-- begin Given data --
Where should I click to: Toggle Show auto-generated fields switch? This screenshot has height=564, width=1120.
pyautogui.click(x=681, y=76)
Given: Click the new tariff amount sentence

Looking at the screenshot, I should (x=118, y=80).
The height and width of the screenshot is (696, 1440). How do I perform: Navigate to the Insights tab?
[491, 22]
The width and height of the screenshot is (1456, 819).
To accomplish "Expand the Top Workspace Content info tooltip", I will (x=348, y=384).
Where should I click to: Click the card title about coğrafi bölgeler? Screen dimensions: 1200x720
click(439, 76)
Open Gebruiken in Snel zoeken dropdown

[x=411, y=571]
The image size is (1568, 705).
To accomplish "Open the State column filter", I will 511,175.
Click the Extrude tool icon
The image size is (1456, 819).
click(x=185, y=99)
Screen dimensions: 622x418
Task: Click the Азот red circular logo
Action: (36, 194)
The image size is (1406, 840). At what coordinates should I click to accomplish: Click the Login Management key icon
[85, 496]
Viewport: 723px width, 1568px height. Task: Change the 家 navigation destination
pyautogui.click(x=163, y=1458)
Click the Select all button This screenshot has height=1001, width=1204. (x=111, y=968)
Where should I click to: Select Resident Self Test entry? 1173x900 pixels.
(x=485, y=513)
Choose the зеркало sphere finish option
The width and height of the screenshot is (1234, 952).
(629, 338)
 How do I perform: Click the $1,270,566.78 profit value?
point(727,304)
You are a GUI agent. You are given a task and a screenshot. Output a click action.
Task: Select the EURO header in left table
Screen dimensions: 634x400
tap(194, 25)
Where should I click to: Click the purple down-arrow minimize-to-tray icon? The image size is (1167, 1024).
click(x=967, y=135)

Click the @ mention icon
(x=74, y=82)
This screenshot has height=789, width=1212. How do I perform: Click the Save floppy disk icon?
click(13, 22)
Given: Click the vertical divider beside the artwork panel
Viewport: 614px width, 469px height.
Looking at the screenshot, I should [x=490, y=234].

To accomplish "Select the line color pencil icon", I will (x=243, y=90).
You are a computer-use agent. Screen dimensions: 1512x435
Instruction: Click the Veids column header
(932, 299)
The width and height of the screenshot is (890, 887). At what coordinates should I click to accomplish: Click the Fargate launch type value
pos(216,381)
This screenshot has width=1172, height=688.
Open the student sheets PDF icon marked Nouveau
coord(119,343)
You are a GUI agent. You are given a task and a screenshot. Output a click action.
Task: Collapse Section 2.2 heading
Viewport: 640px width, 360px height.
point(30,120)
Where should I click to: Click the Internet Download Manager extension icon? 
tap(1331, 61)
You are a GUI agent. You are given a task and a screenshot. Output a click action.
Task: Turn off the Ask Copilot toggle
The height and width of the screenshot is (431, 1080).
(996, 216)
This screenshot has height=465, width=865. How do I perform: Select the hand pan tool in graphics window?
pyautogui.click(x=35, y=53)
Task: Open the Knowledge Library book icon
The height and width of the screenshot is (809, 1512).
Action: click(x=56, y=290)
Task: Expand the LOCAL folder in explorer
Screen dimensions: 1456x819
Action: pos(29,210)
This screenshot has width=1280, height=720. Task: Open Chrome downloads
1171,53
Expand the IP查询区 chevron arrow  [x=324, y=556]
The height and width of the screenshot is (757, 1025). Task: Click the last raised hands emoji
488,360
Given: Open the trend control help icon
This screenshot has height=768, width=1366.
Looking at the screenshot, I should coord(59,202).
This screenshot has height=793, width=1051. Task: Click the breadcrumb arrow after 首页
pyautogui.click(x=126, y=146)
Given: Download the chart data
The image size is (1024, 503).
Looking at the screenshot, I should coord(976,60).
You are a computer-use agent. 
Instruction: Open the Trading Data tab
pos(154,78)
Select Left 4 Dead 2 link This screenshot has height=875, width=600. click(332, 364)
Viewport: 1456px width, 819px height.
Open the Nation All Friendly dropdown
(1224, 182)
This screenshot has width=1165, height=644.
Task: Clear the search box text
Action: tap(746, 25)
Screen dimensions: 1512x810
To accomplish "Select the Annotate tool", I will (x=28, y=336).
-- end Given data --
Work required
Print everything from the line that contains "Choose the зеркало sphere finish option" down to the line that contains "coord(119,343)", both included, with each line repeated exactly.

Task answer
Choose the зеркало sphere finish option
The width and height of the screenshot is (1234, 952).
(629, 338)
 How do I perform: Click the $1,270,566.78 profit value?
point(727,304)
You are a GUI agent. You are given a task and a screenshot. Output a click action.
Task: Select the EURO header in left table
Screen dimensions: 634x400
tap(194, 25)
Where should I click to: Click the purple down-arrow minimize-to-tray icon? The image size is (1167, 1024).
click(x=967, y=135)

Click the @ mention icon
(x=74, y=82)
This screenshot has height=789, width=1212. How do I perform: Click the Save floppy disk icon?
click(13, 22)
Given: Click the vertical divider beside the artwork panel
Viewport: 614px width, 469px height.
Looking at the screenshot, I should [x=490, y=234].

To accomplish "Select the line color pencil icon", I will (x=243, y=90).
You are a computer-use agent. Screen dimensions: 1512x435
Instruction: Click the Veids column header
(932, 299)
The width and height of the screenshot is (890, 887). At what coordinates should I click to accomplish: Click the Fargate launch type value
pos(216,381)
This screenshot has width=1172, height=688.
Open the student sheets PDF icon marked Nouveau
coord(119,343)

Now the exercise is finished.